Task brief: Return each line of the data below that contains the string "Instagram".

Data shown:
▬▬▬▬▬▬▬▬▬▬

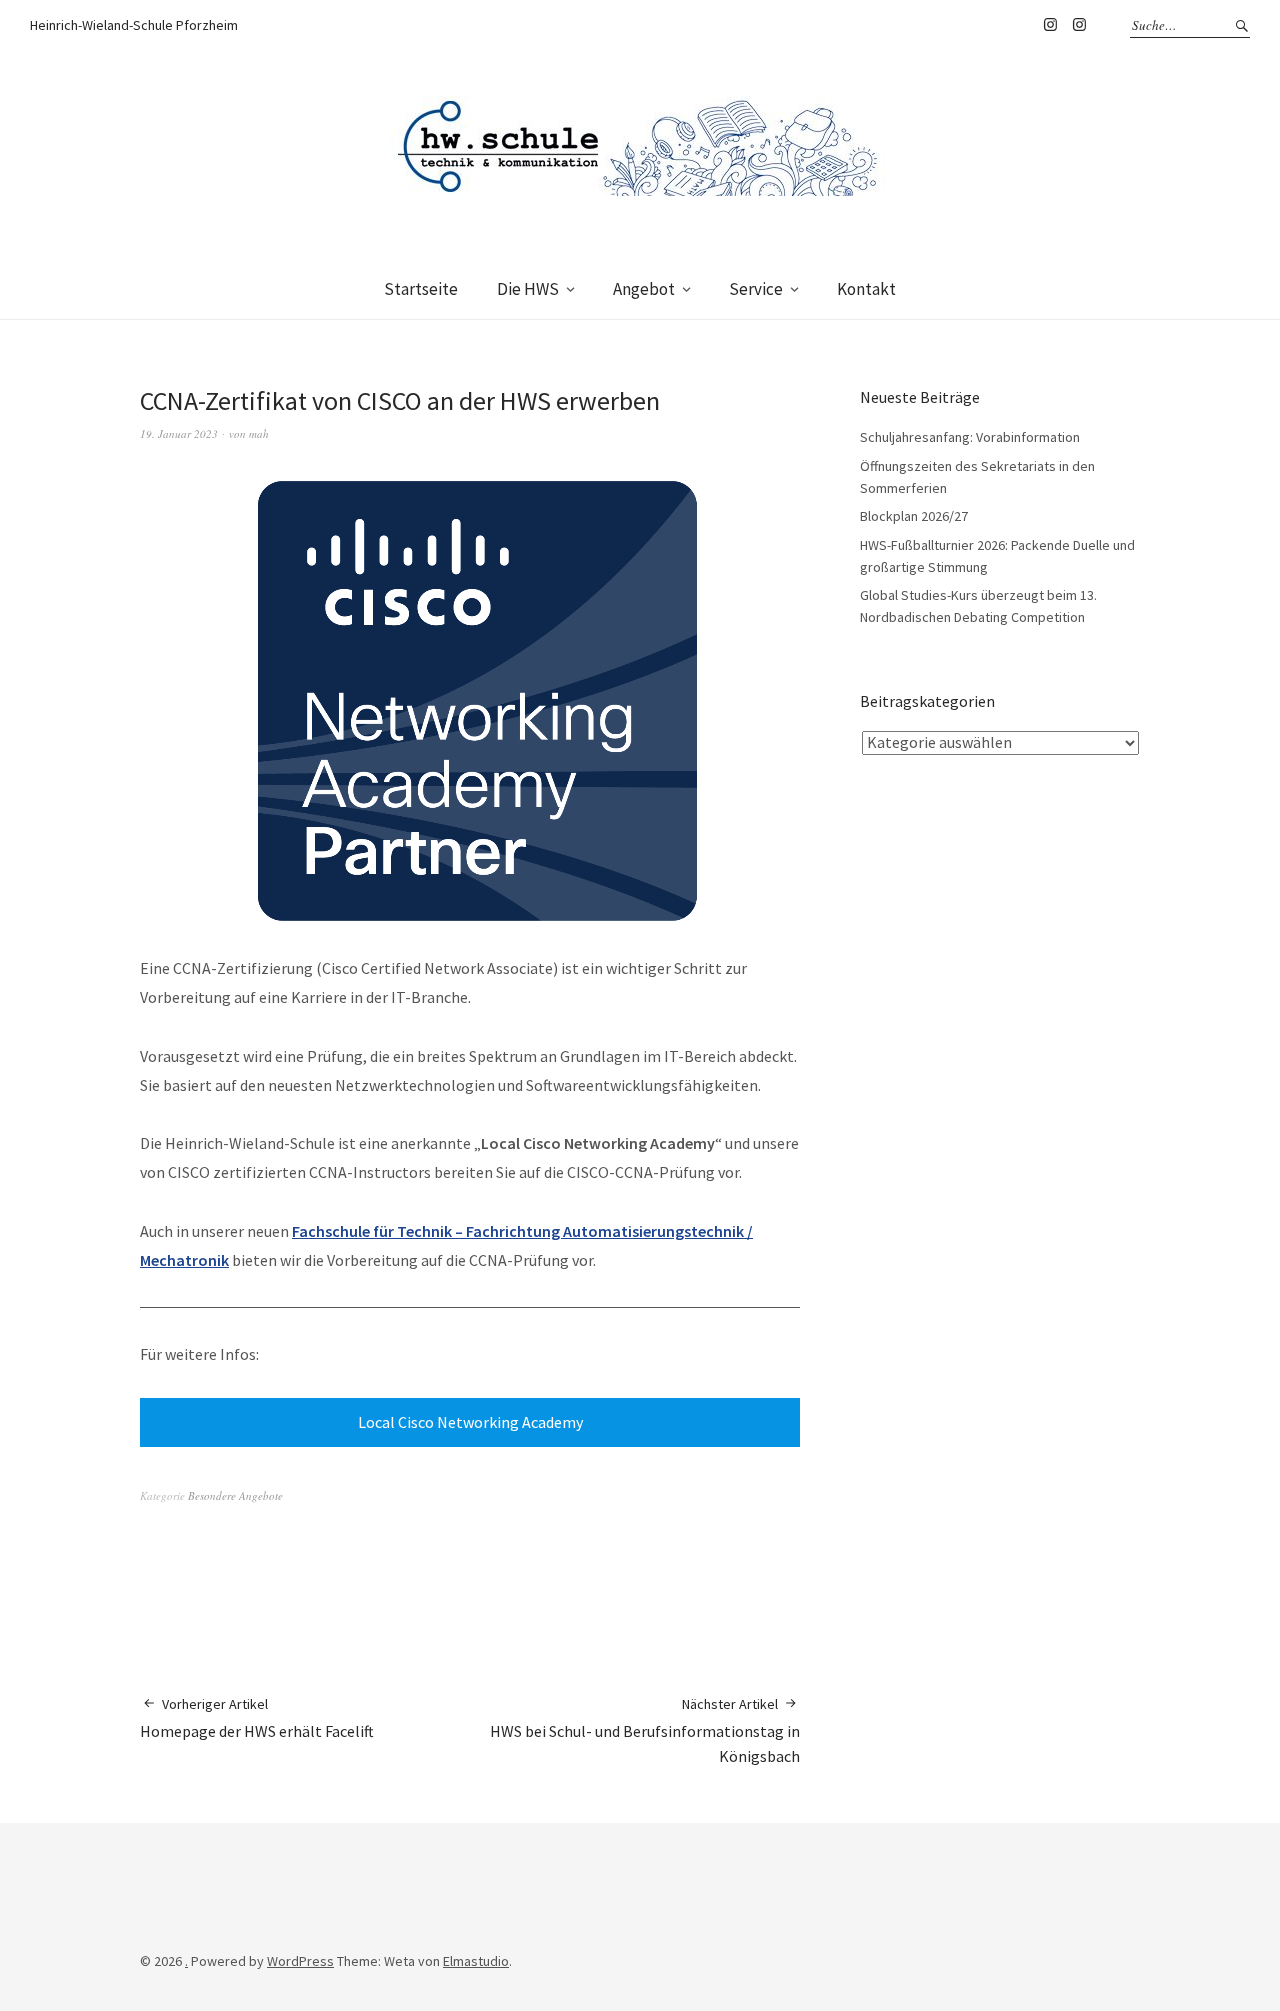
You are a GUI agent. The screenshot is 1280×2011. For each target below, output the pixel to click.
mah (259, 433)
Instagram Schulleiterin (1079, 25)
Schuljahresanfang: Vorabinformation (970, 437)
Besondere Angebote (235, 1495)
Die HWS (528, 289)
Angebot (644, 289)
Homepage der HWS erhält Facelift (257, 1718)
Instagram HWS (1050, 25)
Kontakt (866, 289)
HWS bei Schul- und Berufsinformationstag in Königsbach (645, 1730)
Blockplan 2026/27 (914, 516)
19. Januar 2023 (179, 433)
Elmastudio (476, 1961)
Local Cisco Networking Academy (470, 1422)
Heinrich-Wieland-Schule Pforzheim (134, 25)
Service (756, 289)
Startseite (421, 289)
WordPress (300, 1961)
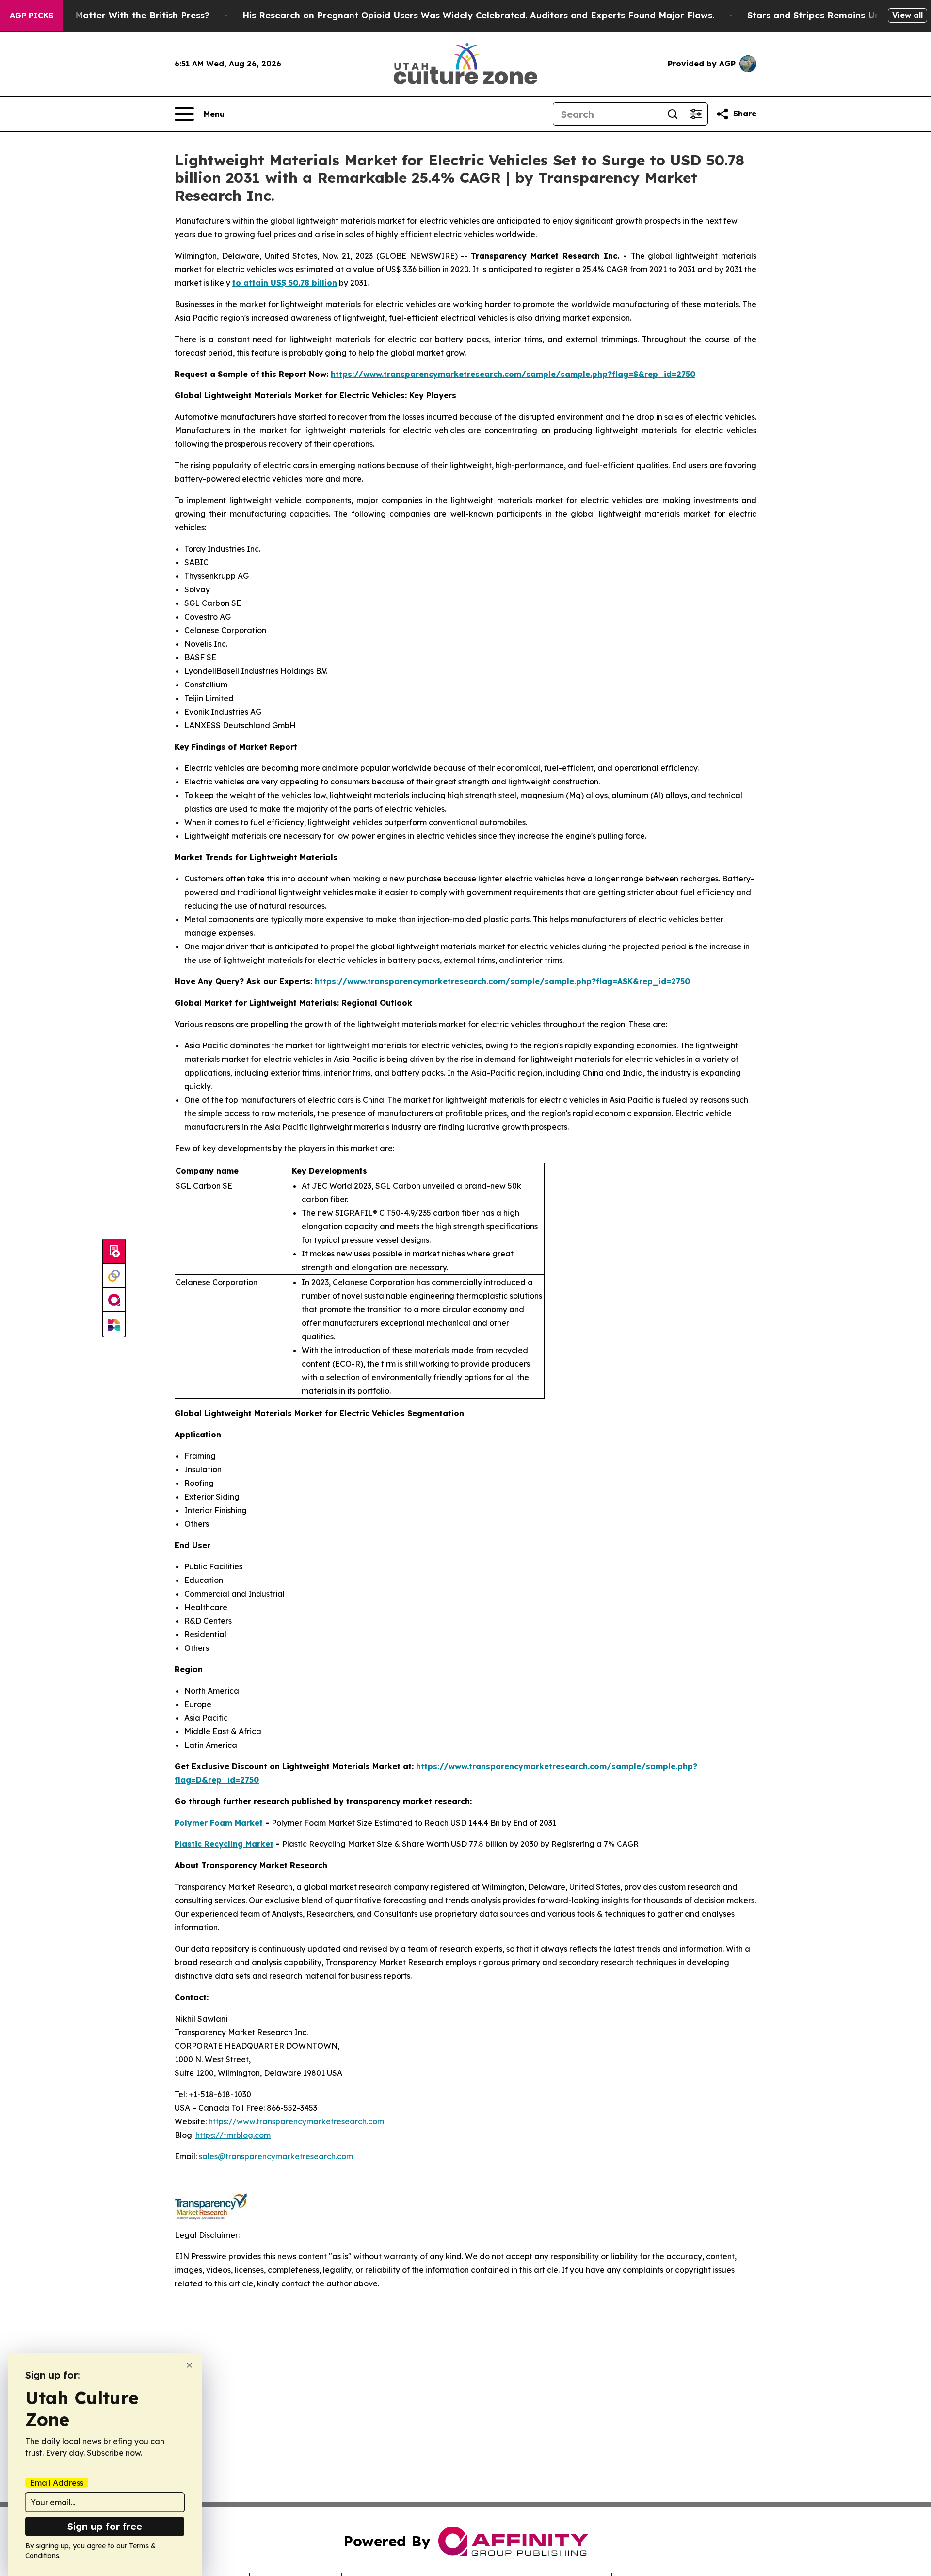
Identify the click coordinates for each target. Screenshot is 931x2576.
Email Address (56, 2483)
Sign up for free (104, 2526)
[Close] (189, 2365)
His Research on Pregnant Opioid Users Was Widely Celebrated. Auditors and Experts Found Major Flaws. (478, 15)
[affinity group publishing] (114, 1300)
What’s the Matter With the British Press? (116, 15)
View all (907, 15)
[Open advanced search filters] (695, 114)
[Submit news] (114, 1251)
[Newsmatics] (114, 1324)
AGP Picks (31, 15)
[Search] (672, 114)
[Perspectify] (114, 1276)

▬▬▬▬▬▬▬▬▬▬

Final answer:
Instagram Schulleiterin (1079, 25)
Instagram HWS (1050, 25)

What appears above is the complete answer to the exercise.